Essas certidões apresentaram como causa do óbito, à época em que foram emitidas, "morte natural” por insuficiência respiratória aguda, síndrome respiratória aguda grave, hipoxemia, pneumonia viral, infecção por coronavírus, entre outros.
Os registros, segundo Letícia, não correspondem à verdade dos fatos: "Os seis óbitos ocorreram durante a privação de oxigênio dos pacientes que lá se encontravam intubados e, portanto, completamente sedados, incapacitados de ventilarem sem o auxílio mecânico e o aporte de oxigênio. Assim, independentemente do estado de saúde prévio de cada um, sabidamente graves, a verdade é a de que somente vieram à óbito naquele momento por fato externo traumático, qual seja, a supressão do aporte de oxigênio líquido em paciente intubado para ventilação mecânica".
Por parte da Polícia Civil, o entendimento foi de que o nexo causal entre a falha no fornecimento de oxigênio e a morte dos pacientes foi suficientemente documentada por informações constantes nos prontuários médicos dos pacientes, além de depoimentos de familiares, de médicos e de enfermeiras. A investigação foi conduzida pelo delegado Clóvis Nei Da Silva.
A polícia concluiu que as seis mortes registradas naquele dia foram em decorrência da falta de oxigênio. As vítimas são Suraí Silva da Silva, 51 anos, Fernando Cora da Silva, 39 anos, Zeli Maria Dias, 59 anos, Carmem de Fátima Liczbinski, 67 anos, Málsia Beatriz Mauser, 48 anos e Vani Heloína Diesel, 66 anos. O MP analisou o inquérito e solicitou mais diligências à polícia para decidir sobre a denúncia ou não dos indiciados ou de outras pessoas eventualmente envolvidas. O MP ainda espera esse retorno da polícia.
Contrapontos
O que diz a Associação Beneficente São Miguel (ABSM)
Sobre as ações do MP, a assessoria de imprensa informou o seguinte:
"Não fomos notificados nem informados oficialmente e estamos à disposição para maiores esclarecimentos e ações necessárias através do setor jurídico da instituição".

=======

Seu objetivo -
Prossiga com a reportagem sobre as seis mortes por falta de oxigênio, começando logo após a última frase apresentada.

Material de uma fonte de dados

=======

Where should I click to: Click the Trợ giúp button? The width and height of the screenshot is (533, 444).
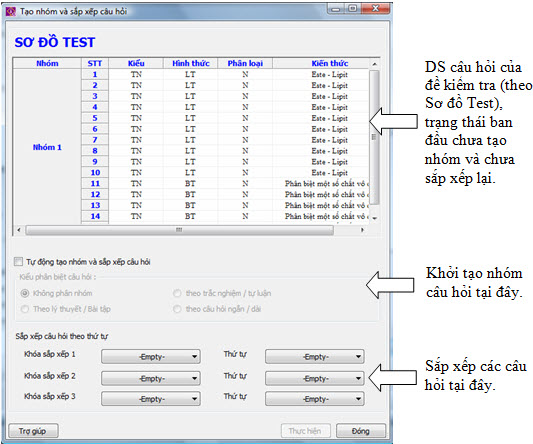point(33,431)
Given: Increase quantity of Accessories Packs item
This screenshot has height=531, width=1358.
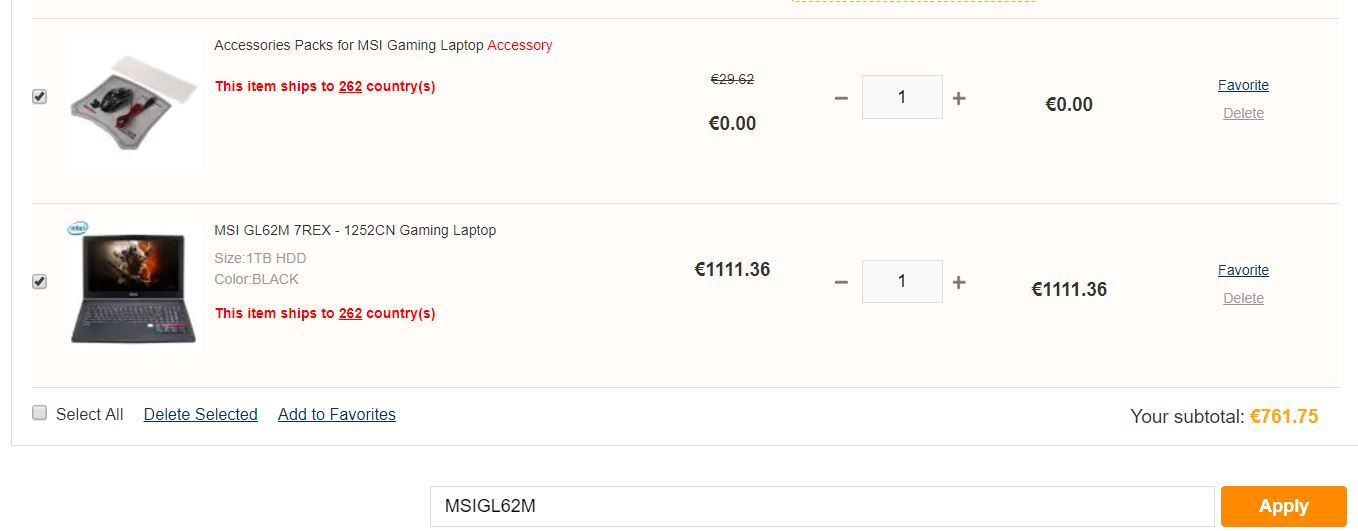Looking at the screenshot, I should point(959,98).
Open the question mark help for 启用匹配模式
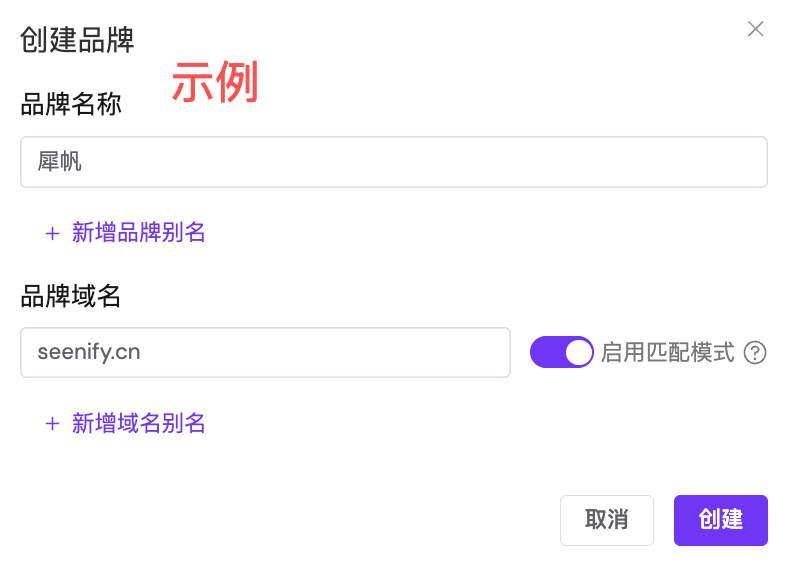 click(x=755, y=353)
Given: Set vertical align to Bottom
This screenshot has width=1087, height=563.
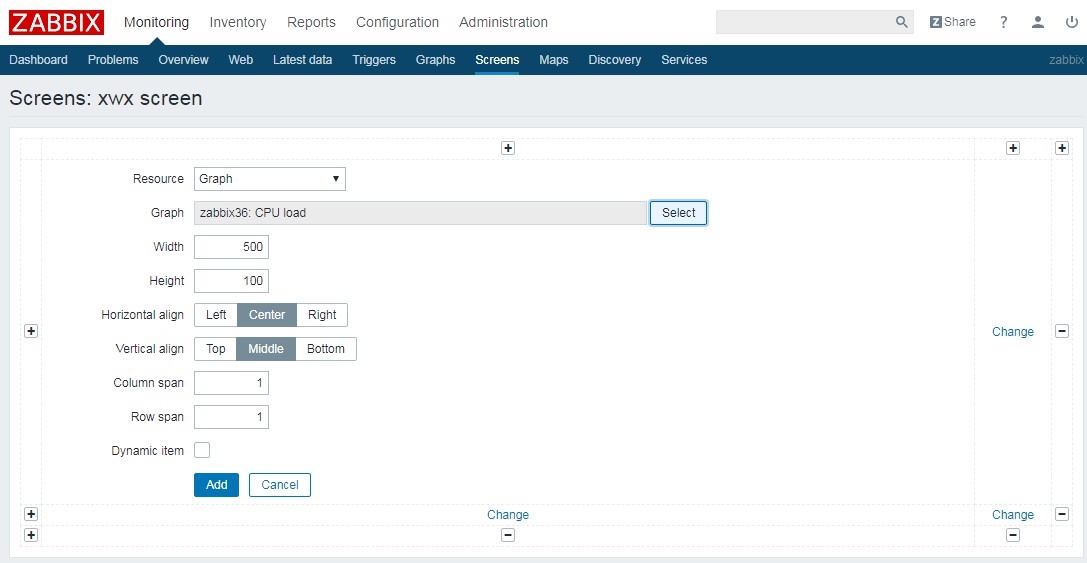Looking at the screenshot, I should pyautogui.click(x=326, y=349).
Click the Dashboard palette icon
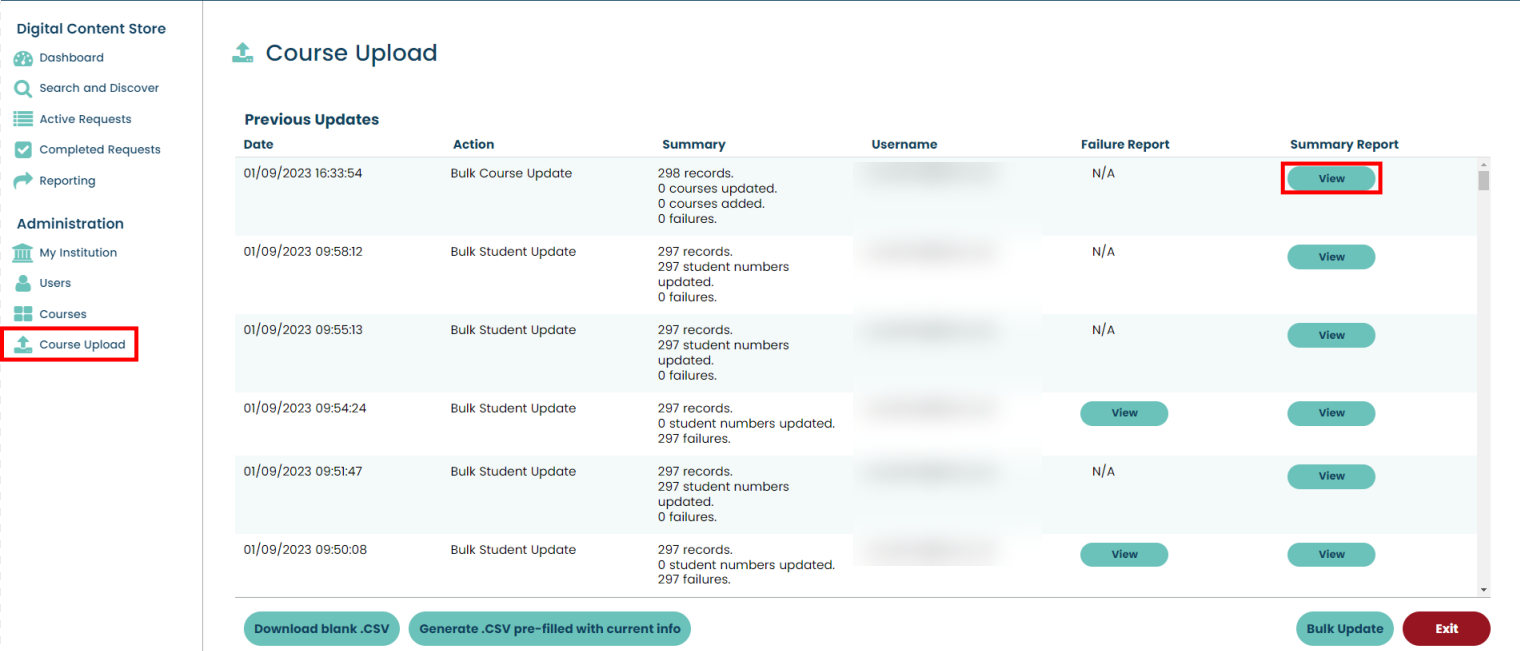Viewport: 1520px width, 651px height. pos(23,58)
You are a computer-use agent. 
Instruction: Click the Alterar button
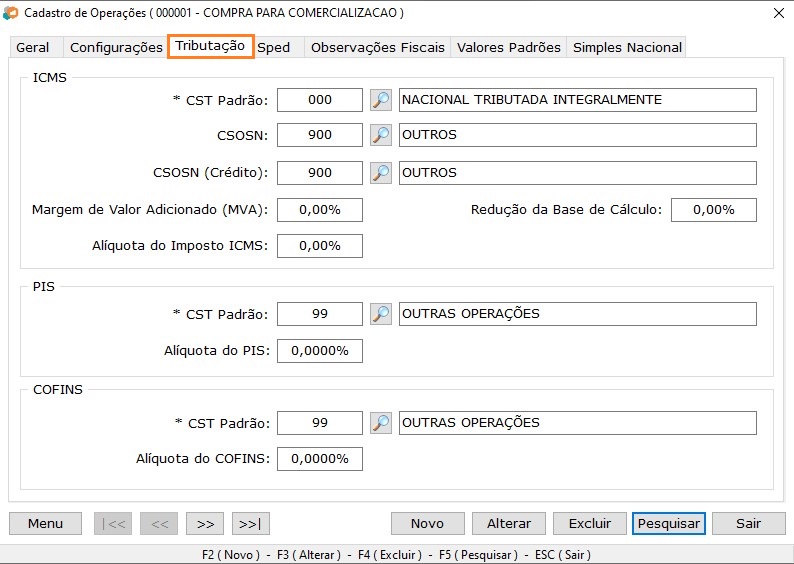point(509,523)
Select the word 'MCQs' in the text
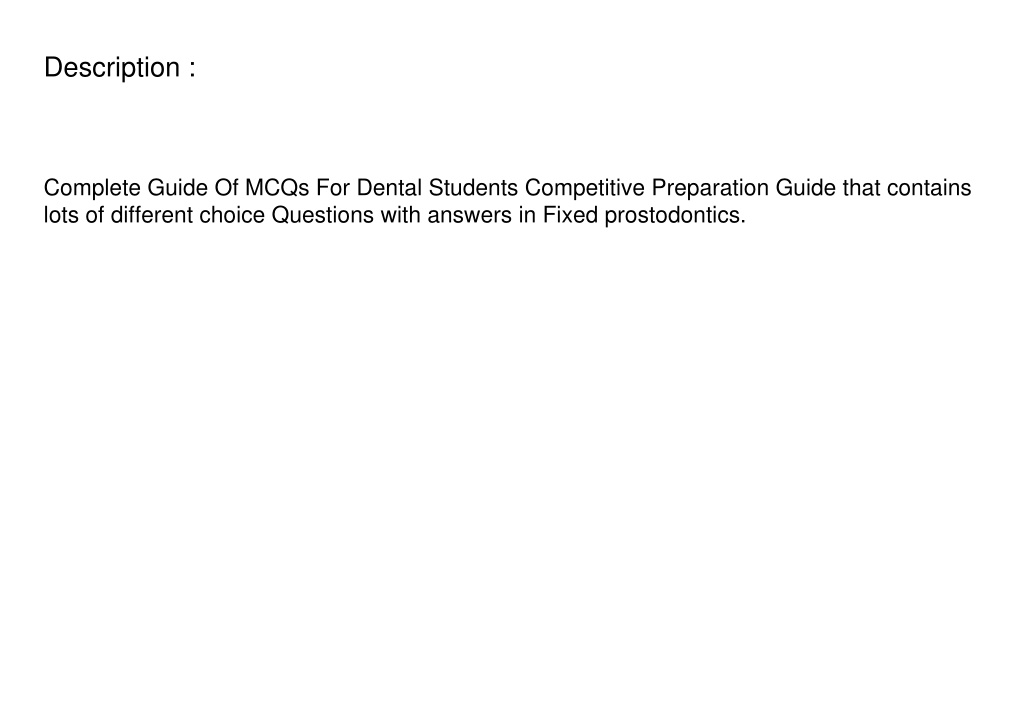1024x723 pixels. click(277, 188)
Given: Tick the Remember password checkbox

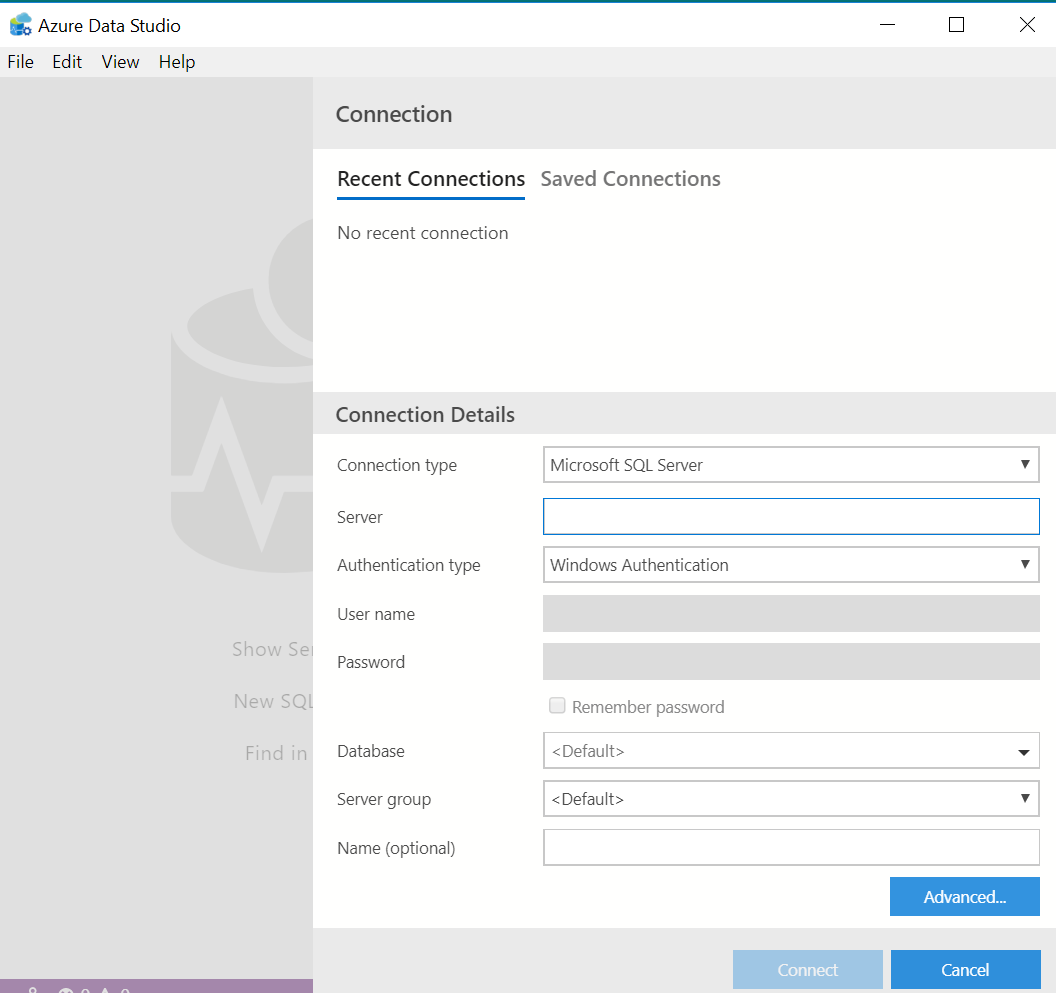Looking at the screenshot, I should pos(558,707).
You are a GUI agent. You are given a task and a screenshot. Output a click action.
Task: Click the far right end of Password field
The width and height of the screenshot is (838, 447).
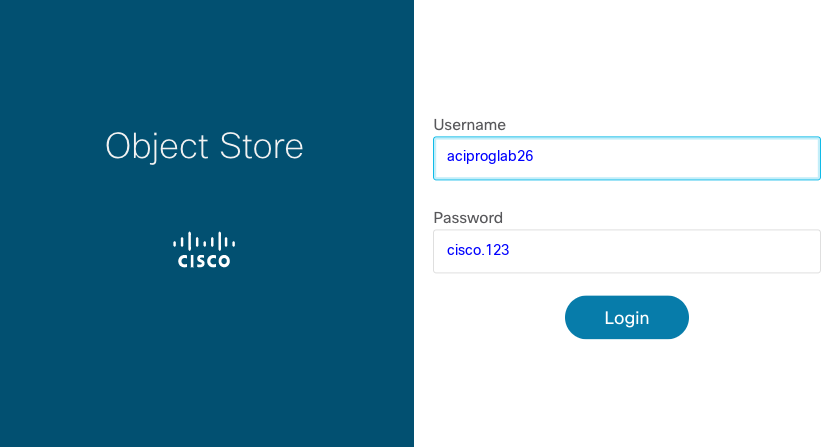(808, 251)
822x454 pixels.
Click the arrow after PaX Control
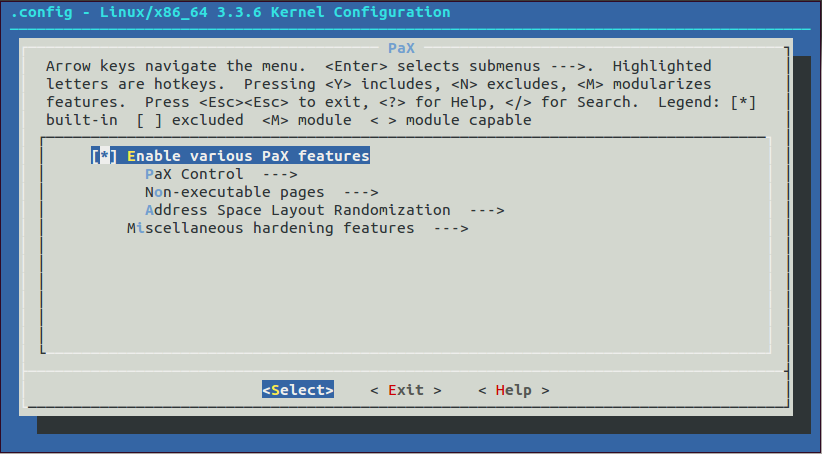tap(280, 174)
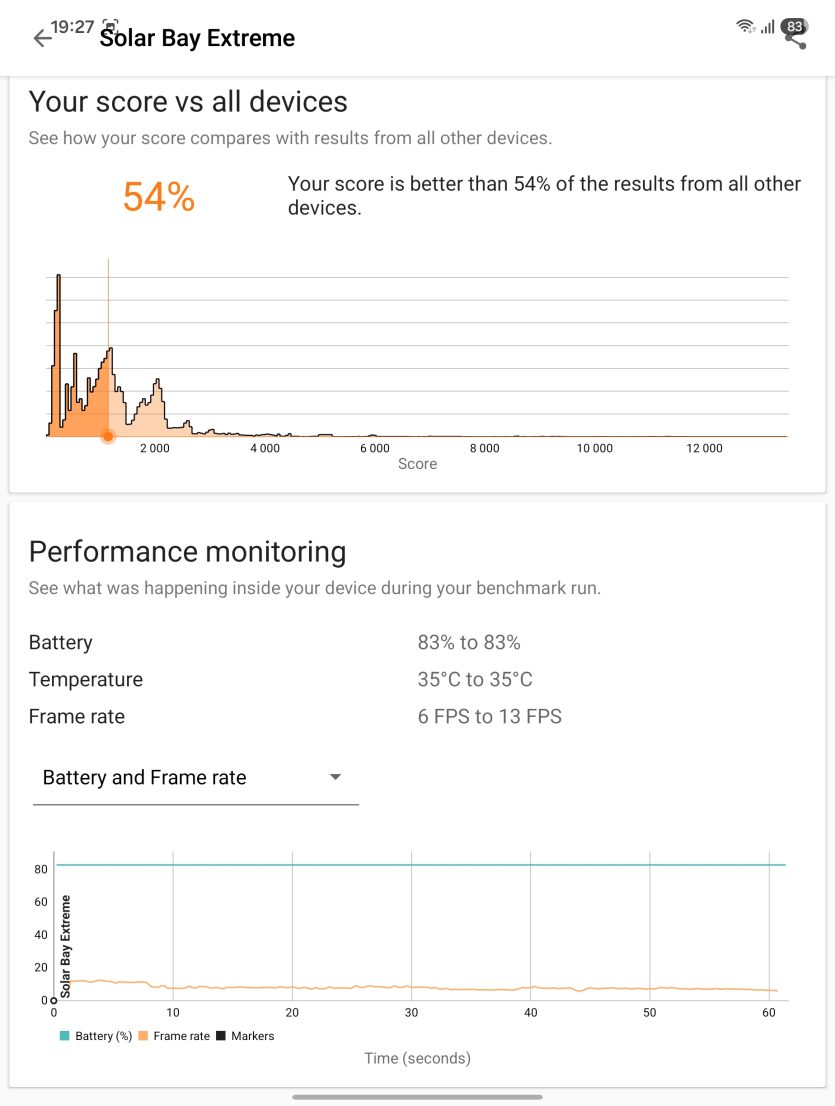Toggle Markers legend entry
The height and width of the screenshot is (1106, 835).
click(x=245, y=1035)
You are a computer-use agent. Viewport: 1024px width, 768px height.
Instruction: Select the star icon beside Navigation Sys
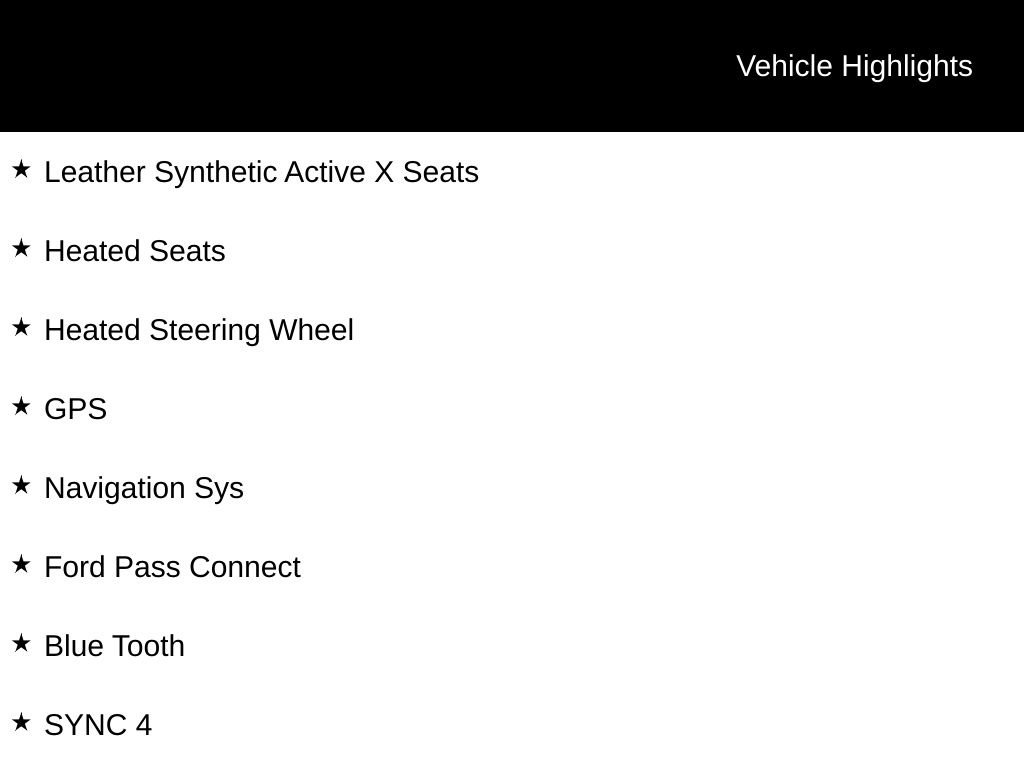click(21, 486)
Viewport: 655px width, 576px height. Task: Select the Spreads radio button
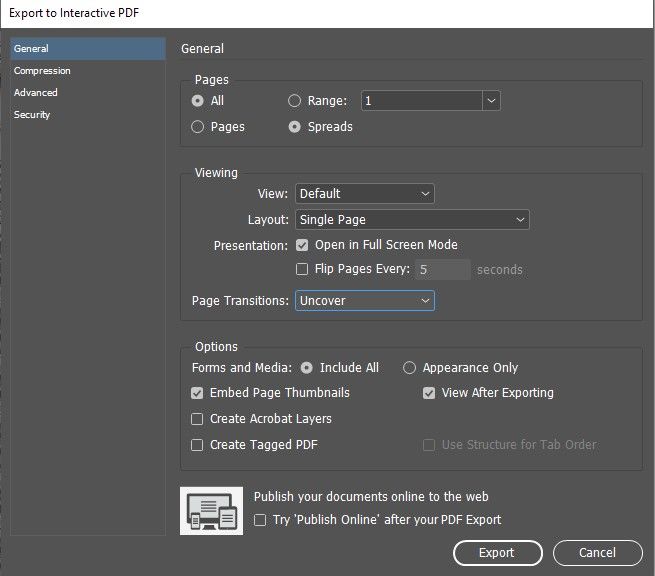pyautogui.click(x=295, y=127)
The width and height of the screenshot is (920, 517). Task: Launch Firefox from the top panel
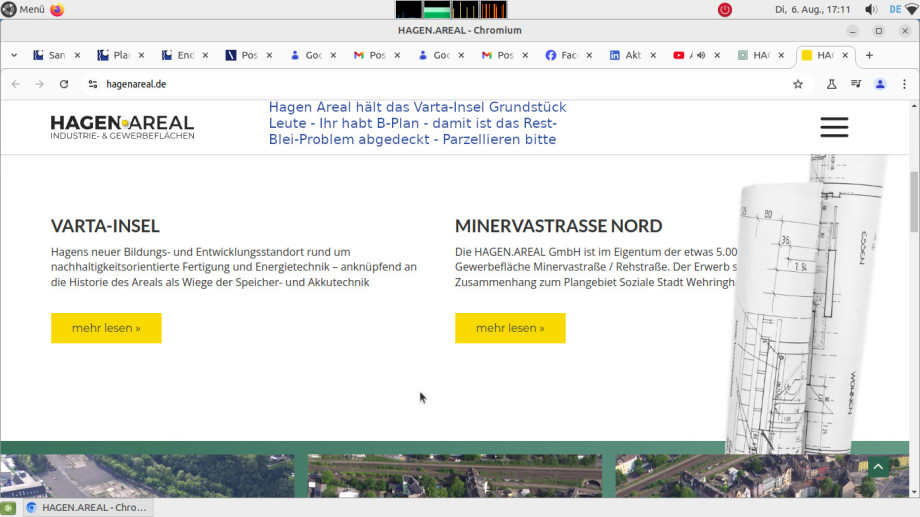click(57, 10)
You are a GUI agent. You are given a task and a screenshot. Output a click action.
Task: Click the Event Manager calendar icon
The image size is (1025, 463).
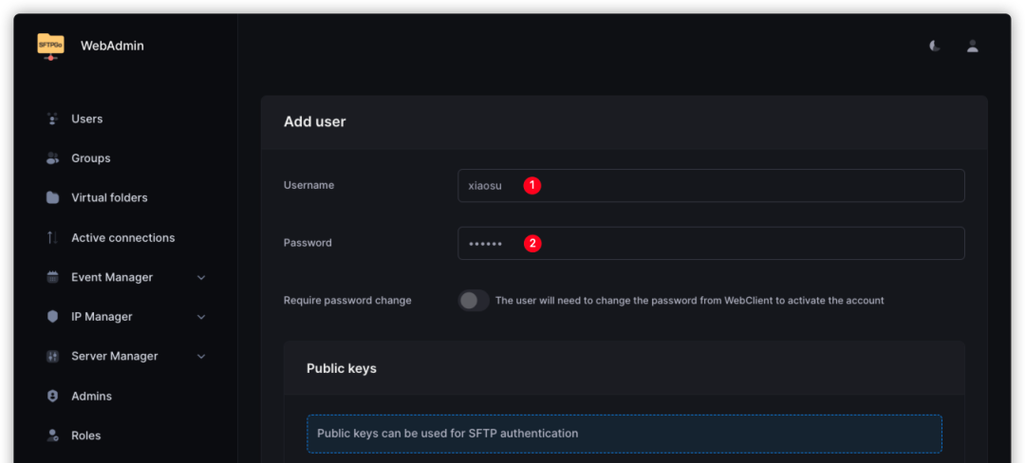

=======

Resposta -
Sobre o caso, a ABSM emitiu nota oficial
"A direção do Hospital Lauro Reus (HLR), de Campo Bom, vem, através desta nota, enfatizar a cordialidade, a ética e o respeito com que tratamos todas as questões relacionadas à assistência em saúde da população de Campo Bom. Com posição de grande responsabilidade por ser referência no atendimento de casos suspeitos e confirmados no município de Campo Bom, desde janeiro de 2020 a instituição vem atuando para qualificar ainda mais o atendimento aos pacientes e as condições de trabalho de seus colaboradores, com foco na doença, sua prevenção e no tratamento. Medidas tomadas - Troca da empresa fornecedora de gases medicinais e alocação de novo tanque vertical de oxigênio líquido, com o dobro de da capacidade, passando de 2.000 metros cúbicos de O² líquido para os atuais 4.950 m³; Instalação de novo sistema de câmeras para monitoramento remoto e integral; ampliação do programa de capacitação de colaboradores e profissionais de saúde, instalação de sistema de Classificação de Risco para monitoramento agilização no tempo de atendimento, entre outras.
Apesar da adversidade e complexidade dos desafios impostos pela pandemia, o Hospital Lauro Réus redefiniu-se em função, principalmente, de dois fatores: resiliência e compromisso com a assistência à saúde da população.
Dados relevantes - No ano de 2021, sendo referência exclusiva para o atendimento de casos suspeitos ou confirmados do novo Coronavírus no município, atendeu a 354 pacientes Covid; 42.821 consultas médicas; 76.754 atendimentos; 1.096 cirurgias e 4.314 internações. Dados relevantes em plena pandemia.
Desta forma, reiteramos nosso compromisso como hospital referência para Campo Bom e região. Nossa instituição estará sempre à disposição para melhorar, tanto do ponto de vista de recursos humanos, tecnológicos, estruturais e principalmente, assistenciais, a fim de cumprir a missão de bem atender a sociedade.
Cordialmente,
Administração / Direção Administrativa-Financeira / Direção Técnica"
O que diz a Air Liquide
"A Air Liquide tem prestado todos os esclarecimentos referentes ao caso, nas instâncias em que é solicitada. No mais, a empresa tem por prática não comentar processos que estão em curso."